--- VORGEGEBENER TEXT ---

Die Tendenz, ältere kriminologische Darstellungen nicht als Quelle, sondern unkritisch als Sekundärliteratur zu rezipieren, durchzieht die Arbeit wie ein roter Faden. Ein besonders ärgerliches Beispiel stellt dabei Lindners Versuch dar, den signifikanten Zuwachs der statistisch ausgewiesenen Jugenddelinquenz während des Zweiten Weltkriegs mit dem Verweis auf einen kriminalwissenschaftlichen Aufsatz aus den frühen 1950er-Jahren zu erklären: Der Anstieg der Jugendkriminalität in dieser Zeit sei, so Lindner, vor allem das Resultat einer „zunehmende[n] Verwahrlosung der Jugendlichen“ gewesen, „welche durch fehlende Erziehung und ungenügende väterliche Aufsicht im Laufe der Kriegsjahre hervorgerufen“ (S. 91, S. 265) worden sei. Sieht man einmal davon ab, dass an dieser Stelle die rigide Disziplinarpolitik des Nationalsozialismus insbesondere gegenüber Jugendlichen überhaupt nicht in Rechnung gestellt wird, schreibt die Verfasserin hier kritiklos jenen zeitgenössischen Diskurs der 1950er-Jahre fort, der alleinerziehenden Müttern jegliche Fähigkeit absprach, auch ohne Ehemann den Nachwuchs großzuziehen. Lindner ist zwar keine Historikerin, trotzdem sollte sie aber die von ihr thematisierte Entwicklung der Frauenkriminalität in ihrem historischen Kontext betrachten und die Sicht sowie die Sprache der von ihr benutzten Quellen nicht einfach übernehmen.

---

**ANFORDERUNG:** Bitte greifen Sie den obenstehenden Text über Lindners Arbeit zur Frauenkriminalität nach seinem letzten Satz auf und führen Sie ihn weiter.

--- ROHDATEN ---

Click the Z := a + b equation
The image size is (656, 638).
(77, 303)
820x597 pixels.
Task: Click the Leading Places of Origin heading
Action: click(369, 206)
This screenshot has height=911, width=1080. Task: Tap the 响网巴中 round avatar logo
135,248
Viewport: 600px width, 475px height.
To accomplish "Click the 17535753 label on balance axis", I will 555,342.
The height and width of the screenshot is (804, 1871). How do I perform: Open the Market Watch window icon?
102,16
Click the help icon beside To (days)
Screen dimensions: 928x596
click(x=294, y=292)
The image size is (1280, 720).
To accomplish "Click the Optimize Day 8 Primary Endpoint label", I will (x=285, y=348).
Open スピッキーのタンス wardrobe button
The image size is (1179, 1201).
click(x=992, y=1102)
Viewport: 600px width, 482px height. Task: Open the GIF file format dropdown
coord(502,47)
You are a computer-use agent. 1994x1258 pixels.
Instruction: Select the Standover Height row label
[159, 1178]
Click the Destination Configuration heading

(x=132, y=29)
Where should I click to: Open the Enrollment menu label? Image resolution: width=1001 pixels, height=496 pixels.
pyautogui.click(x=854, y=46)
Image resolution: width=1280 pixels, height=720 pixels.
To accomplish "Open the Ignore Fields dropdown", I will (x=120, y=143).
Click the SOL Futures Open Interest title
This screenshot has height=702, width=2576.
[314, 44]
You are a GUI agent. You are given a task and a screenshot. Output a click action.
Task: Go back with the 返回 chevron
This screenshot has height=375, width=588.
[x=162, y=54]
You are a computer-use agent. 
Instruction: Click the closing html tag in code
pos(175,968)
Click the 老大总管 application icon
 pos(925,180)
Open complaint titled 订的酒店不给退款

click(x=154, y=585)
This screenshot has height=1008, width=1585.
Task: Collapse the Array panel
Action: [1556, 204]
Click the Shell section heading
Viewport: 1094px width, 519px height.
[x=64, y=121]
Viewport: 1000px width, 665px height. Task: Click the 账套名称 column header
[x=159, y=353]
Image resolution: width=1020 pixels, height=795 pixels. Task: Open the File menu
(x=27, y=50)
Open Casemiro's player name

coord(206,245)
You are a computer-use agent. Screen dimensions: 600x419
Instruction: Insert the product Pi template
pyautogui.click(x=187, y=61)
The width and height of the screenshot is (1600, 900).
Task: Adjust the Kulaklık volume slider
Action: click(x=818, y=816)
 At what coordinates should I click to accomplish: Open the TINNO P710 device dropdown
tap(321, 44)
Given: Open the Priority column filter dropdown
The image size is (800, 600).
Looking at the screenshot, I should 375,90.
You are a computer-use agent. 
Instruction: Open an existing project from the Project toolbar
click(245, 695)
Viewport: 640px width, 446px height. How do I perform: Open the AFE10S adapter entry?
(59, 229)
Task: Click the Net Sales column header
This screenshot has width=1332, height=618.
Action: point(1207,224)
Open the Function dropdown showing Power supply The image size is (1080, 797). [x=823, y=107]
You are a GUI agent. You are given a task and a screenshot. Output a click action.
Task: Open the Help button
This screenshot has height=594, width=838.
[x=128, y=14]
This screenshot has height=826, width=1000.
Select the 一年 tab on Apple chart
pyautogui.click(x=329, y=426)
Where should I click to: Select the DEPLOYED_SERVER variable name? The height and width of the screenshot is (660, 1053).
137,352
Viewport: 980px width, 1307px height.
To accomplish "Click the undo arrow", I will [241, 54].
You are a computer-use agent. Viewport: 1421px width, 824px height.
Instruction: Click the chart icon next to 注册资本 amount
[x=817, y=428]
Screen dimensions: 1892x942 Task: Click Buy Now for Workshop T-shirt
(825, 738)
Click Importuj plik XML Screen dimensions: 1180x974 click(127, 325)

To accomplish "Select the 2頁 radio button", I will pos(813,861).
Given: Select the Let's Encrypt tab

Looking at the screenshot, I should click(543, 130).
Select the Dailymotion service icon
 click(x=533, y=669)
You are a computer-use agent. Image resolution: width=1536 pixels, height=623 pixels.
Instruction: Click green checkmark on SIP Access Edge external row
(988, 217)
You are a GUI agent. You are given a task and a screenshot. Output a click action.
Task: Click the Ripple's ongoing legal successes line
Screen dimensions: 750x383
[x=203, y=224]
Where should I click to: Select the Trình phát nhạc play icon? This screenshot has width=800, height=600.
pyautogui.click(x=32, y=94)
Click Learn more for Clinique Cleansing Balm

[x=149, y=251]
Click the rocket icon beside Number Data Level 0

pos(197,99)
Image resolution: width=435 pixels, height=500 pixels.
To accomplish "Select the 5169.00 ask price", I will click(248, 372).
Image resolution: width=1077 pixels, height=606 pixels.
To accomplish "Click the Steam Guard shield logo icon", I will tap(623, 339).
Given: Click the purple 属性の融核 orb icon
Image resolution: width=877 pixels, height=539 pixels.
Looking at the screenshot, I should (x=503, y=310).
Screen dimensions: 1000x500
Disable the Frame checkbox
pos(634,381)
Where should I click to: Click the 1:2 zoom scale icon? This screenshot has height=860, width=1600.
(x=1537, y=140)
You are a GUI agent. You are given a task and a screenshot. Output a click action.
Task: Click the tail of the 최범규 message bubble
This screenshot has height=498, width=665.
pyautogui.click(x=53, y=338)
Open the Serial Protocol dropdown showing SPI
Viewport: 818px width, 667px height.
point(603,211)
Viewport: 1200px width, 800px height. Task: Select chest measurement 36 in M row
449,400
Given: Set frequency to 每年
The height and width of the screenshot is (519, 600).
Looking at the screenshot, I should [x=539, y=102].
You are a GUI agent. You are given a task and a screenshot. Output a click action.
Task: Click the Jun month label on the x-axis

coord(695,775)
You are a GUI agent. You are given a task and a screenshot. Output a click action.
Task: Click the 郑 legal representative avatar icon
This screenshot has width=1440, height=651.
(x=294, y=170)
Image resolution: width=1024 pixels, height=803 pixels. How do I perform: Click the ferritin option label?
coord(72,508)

---

**LÖSUNG:**
Darüber hinaus kann der hier besprochenen Arbeit auch vorgehalten werden, dass sie geschlechtertheoretische Überlegungen in jeder Hinsicht ausblendet. In Lindners Studie werden Frauen nicht nur als biologische Subjekte stillschweigend vorausgesetzt; das vollständige Nichtreflektieren der Kategorie Gender führt zudem in geradezu erschreckender Weise zu einer wissenschaftlichen Reproduktion und Revitalisierung längst überwunden geglaubter Geschlechterstereotype. So behauptet Lindner mit Bezugnahme auf kriminologische Studien der 1960er- und frühen 1970er-Jahre, dass Frauen vorwiegend wegen emotionaler Motive zu Körperverletzungs- und Beleidigungsdelikten veranlasst würden (S. 169, S. 180). Hierbei drängt sich die Frage auf, ob Männer demzufolge in erster Linie aus `rationalen’ Motiven beleidigten bzw. zuschlugen?

Abgesehen davon, dass diese Überlegungen die Wissensbestände der Geschlechterforschung gänzlich missachten, untergraben sie auch eine der Kernthesen des Buches. Schließlich betont Lindner, „dass es keine geschlechtsspezifischen Ursachen der Kriminalitätsentstehung“ gebe, sondern sowohl bei „Männern wie auch bei Frauen […] die gleichen kriminogenen Faktoren zur Entstehung von kriminellem Verhalten“ führten. Inwieweit ein Individuum diesen Faktoren (die jedoch nirgendwo expliziert werden) ausgesetzt sei, hänge vor allem von der „Rolle und Sozialisation dieser Person“ ab (S. 37f.). Neben dieser durchaus nachvollziehbaren These argumentiert die Verfasserin schlussendlich, „dass generelle Aussagen zur Frauenkriminalität nicht getroffen werden“ könnten. Man könne diesem Gegenstand „nur durch eine differenzierte und deliktspezifische Betrachtung gerecht werden“ (S. 271). Entgegen diesem Postulat unterscheidet Lindner Frauen in ihrer Untersuchung aber lediglich nach dem Alter. Andere Faktoren wie etwa soziale Herkunft bleiben vollkommen ausgespart. Fazit: Um zu erkennen, dass für die angemessene Bearbeitung der Thematik Frauenkriminalität eine differenzierte und reflektierte Herangehensweise vonnöten ist, hätte es dieser Arbeit kaum bedurft.

Anmerkungen:
1 Schwerhoff, Gerd, Aktenkundig und gerichtsnotorisch. Einführung in die Historische Kriminalitätsforschung, Tübingen 1999, S. 10.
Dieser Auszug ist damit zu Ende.